_SECCIÓN DEL DOCUMENTO_.
Se veía venir. El aspecto y el acento concordaban.
- ¿Y cómo está su madre?
- Yo creo que bastante bien.
Reyrata y yo nos miramos.
- En este pasillo no suele haber gente que esté bastante bien - dije.
- Es la unidad de paliativos - añadió Reyrata.
- ¡Anda! - exclamó el de Enguídanos, al que visiblemente le dio un escalofrío.
- Pero, bueno, igual es que no tenían camas en la unidad donde le tocara, y la han traído aquí, que había sitio.
- Será eso... - repuso el de Enguídanos, más tranquilo.
Poco después, pasó de nuevo el médico, el mismo de la víspera, con su aspecto descuidado. Nos hizo salir mientras examinaba a los enfermos, y luego se nos acercó.
- ¿Qué tal?
- Bien, bien...
Me pregunto qué habrá que hacer para estar mal.
- Aparentemente -continuó el médico- no está sufriendo, pero esas llagas que tiene son tremendas. Le voy a aumentar un poco la sedación para asegurarnos de que no le duele. Vamos, que igual podría no hacerlo, pero prefiero estar seguro.
Los dos hermanos asentimos. Recordando este episodio meses después, me acecha la duda de si el médico no querría acelerar el desenlace, aunque fuera un poquito, al pensar que aquello ya estaba durando demasiado. Así como así, amanecía el quinto día, y aquello no parecía cambiar.
- ¿Y cree usted que puede durar mucho más?
- Noooo... en cualquier momento puede suceder el éxitus.
Creo que conviene dejar claro que, en la jerga hospitalaria, exitus es latín puro y duro, y no tiene nada que ver con el castellano "éxito", sino con el participio del verbo latino exire, que efectivamente significa salir, pero aquí se usa en el sentido de salir de este mundo. Y, por tanto, también del hospital, dejando así una cama libre.
- ¿Pero cuánto tiempo? - insistimos Reyrata y yo - ¿Horas? ¿Días?
- Claro, es posible.
- ¿Un mes?
- ¡NOOOOOOOO! ¡Eso de ninguna manera!
En fin, supongo que estas previsiones no son fáciles para nadie.
Un rato más tarde, dejé a Reyrata al mando, y yo me fui a casa. En lugar de ponerme a descansar, como quizá hubiera debido, me dediqué a una actividad frenética y a comprar por aquí y por allá cosas que me hacían falta en casa; pasé a ver a mi padre, que no sabía qué hacerse, y por la tarde volví al hospital a relevar a Reyrata.

_FILAS LISTADAS_.
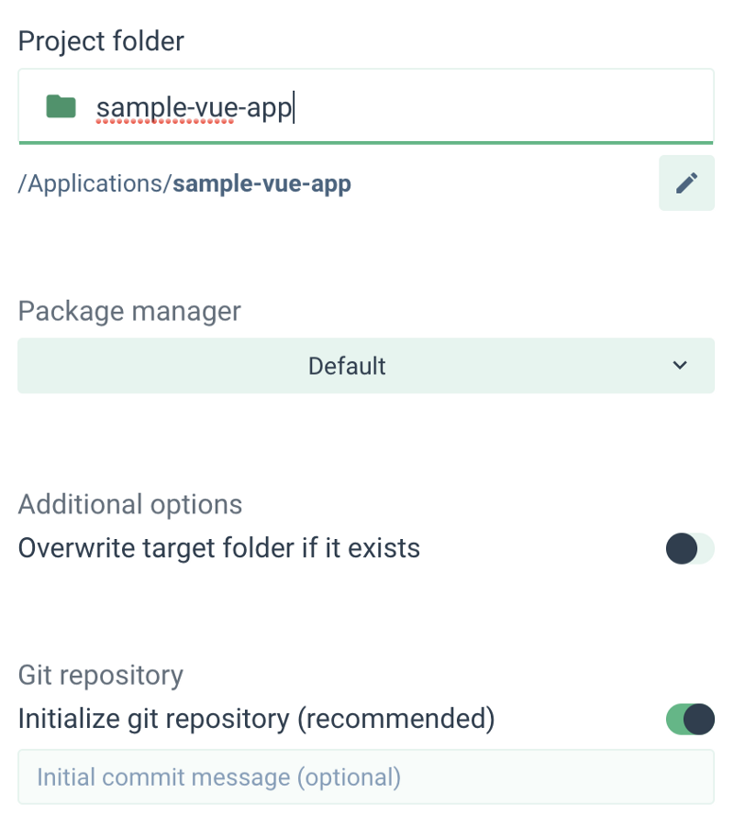Click empty area right of project folder name
Viewport: 734px width, 815px height.
coord(505,107)
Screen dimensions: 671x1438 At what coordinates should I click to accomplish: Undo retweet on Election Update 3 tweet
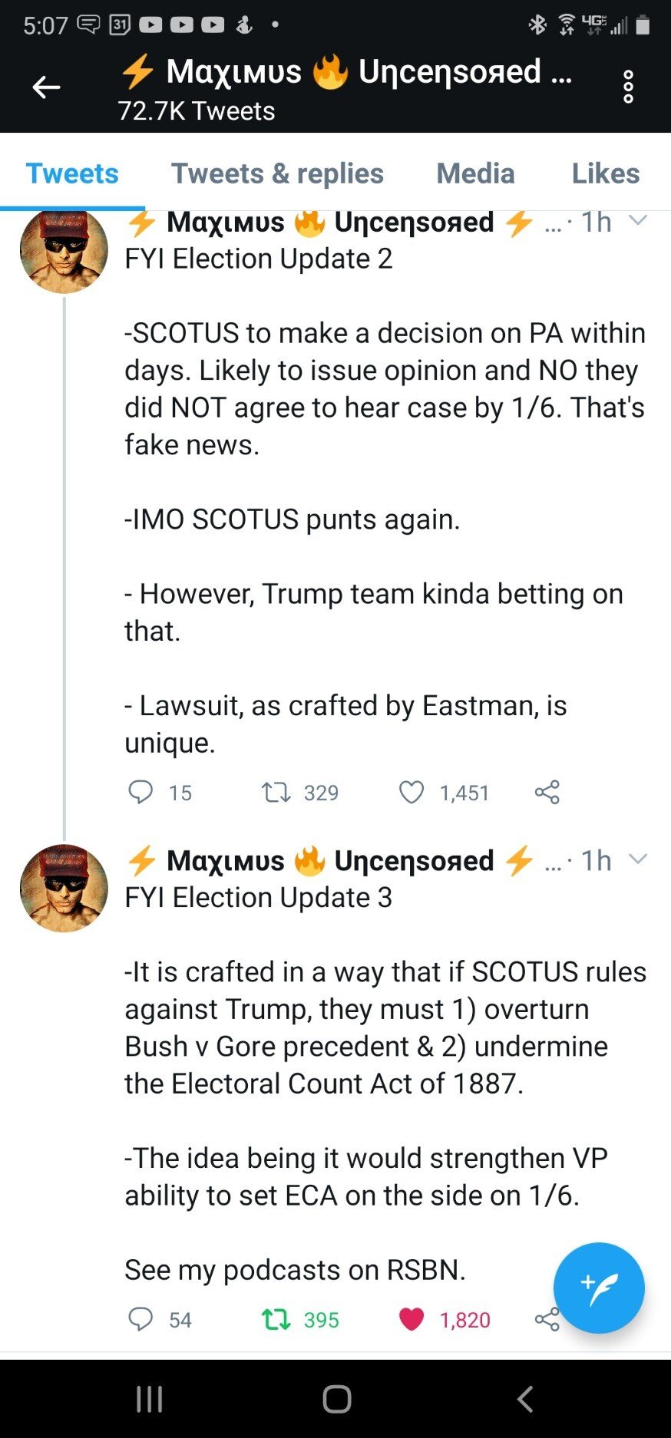276,1319
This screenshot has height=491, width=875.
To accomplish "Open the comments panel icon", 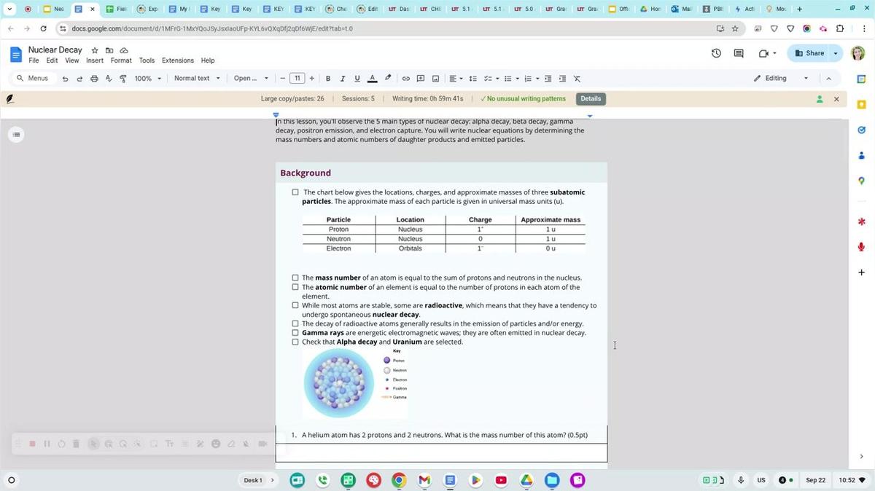I will tap(739, 53).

_ACCIÓN REQUERIDA 1_.
Según la sección del documento, ¿de qué verbo latino viene la palabra "exitus" que se usa en la jerga del hospital?
_ACCIÓN REQUERIDA 2_.
Cambia "quinto" por "sexto" y vuelve a escribir el trozo de la sección del documento que empieza en "Los dos hermanos" y sigue hasta "suceder el éxitus.".
_ACCIÓN REQUERIDA 3_.
Retoma el relato de la madre ingresada en el hospital y escribe lo que viene después de la última frase.

_RESPUESTA FINAL 1_.
Del participio del verbo latino "exire".

_RESPUESTA FINAL 2_.
Los dos hermanos asentimos. Recordando este episodio meses después, me acecha la duda de si el médico no querría acelerar el desenlace, aunque fuera un poquito, al pensar que aquello ya estaba durando demasiado. Así como así, amanecía el sexto día, y aquello no parecía cambiar.
- ¿Y cree usted que puede durar mucho más?
- Noooo... en cualquier momento puede suceder el éxitus.

_RESPUESTA FINAL 3_.
Atravesé la puerta de la habitación 7, que ya era como mi casa, y vi a un tropel de mujeres agolpadas alrededor de la cama de la vecina. Atravesé el tropel como mejor pude y llegué a la cama 7.2, donde mi madre seguía sin haber movido un músculo desde la mañana, y aun desde que llegué al hospital, y Reyrata leía con aire de fastidio.
- ¿Qué tal?
- Nada.
- ¿Ha dicho algo el médico?
- Lo que has oído esta mañana.
- Bueno, pues te relevo. Ya hago yo la noche, como hasta ahora.
- Venga. Te relevaré mañana, a la hora de siempre.
Reyrata se fue, y yo me puse a leer con calma. Bueno, yo tenía calma, pero la turba que acompañaba a la vecina era otra cosa. Llevaba la voz cantante una mujer entrada en carnes, de ropas tan apretadas que no parecía sino que había engordado tan de repente que no le había dado tiempo de comprar ropa más adecuada a sus volúmenes.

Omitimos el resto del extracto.